__Work request__. Identify, in the records below, every line where the string "header" appears, and copy each such line.

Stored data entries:
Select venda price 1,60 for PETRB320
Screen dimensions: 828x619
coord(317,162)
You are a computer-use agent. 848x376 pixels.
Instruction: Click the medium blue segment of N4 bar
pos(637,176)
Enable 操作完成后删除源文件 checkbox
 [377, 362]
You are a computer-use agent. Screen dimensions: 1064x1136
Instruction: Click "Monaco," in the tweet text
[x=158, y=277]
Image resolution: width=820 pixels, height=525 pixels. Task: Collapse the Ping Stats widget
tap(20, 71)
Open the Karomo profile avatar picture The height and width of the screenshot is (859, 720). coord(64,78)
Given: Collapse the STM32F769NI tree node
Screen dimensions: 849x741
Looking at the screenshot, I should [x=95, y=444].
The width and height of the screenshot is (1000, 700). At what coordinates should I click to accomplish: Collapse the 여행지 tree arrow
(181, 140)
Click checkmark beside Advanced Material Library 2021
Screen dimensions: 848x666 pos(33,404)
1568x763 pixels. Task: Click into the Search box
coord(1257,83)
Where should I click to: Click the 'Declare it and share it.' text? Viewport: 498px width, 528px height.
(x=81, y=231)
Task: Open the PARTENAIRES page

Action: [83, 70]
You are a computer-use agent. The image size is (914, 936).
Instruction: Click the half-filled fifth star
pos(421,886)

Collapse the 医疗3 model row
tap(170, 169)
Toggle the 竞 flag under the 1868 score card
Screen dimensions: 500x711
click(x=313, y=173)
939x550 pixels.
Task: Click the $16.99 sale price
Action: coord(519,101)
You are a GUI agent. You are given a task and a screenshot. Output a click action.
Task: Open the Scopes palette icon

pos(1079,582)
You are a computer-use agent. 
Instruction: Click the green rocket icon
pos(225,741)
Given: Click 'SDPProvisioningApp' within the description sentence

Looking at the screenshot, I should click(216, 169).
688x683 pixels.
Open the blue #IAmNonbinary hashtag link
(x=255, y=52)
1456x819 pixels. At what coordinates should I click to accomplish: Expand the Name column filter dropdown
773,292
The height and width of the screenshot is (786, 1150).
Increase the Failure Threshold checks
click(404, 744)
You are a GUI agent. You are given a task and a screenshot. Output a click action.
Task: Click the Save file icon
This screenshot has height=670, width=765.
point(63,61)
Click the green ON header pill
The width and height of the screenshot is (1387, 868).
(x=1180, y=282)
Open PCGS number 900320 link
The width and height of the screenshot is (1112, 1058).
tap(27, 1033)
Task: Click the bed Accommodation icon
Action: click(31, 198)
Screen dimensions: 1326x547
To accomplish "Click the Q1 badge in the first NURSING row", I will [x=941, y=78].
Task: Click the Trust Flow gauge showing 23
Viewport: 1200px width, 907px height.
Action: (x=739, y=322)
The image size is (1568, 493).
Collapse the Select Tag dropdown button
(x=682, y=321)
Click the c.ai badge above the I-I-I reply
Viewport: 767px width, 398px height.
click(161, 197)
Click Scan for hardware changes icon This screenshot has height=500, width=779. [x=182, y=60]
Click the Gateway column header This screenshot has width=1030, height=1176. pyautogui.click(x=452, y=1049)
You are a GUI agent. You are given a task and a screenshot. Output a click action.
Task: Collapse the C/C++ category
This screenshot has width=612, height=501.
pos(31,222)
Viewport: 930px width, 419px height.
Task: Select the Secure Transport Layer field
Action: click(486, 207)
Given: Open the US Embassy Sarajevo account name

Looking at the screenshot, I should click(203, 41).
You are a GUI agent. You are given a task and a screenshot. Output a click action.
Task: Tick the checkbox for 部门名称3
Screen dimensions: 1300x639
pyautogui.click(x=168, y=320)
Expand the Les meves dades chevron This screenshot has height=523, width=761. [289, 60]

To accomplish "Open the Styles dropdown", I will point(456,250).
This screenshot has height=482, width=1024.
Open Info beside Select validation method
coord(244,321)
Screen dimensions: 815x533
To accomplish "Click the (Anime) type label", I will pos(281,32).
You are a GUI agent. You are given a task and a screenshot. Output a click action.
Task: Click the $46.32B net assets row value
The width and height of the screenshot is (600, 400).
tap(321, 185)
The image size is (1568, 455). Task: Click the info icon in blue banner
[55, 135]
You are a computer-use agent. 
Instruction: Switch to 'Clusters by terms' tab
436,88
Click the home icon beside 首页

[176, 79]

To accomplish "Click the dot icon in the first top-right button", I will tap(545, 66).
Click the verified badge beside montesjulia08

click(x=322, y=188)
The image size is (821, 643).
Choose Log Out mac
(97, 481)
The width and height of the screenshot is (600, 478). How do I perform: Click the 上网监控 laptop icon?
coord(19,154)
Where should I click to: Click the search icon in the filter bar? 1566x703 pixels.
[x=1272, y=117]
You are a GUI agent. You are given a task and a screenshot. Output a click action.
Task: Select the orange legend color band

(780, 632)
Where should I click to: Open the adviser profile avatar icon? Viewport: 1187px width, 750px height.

__Result of this exercise__.
Click the green ON header pill
Click the Gateway column header This screenshot has width=1030, height=1176. pyautogui.click(x=452, y=1049)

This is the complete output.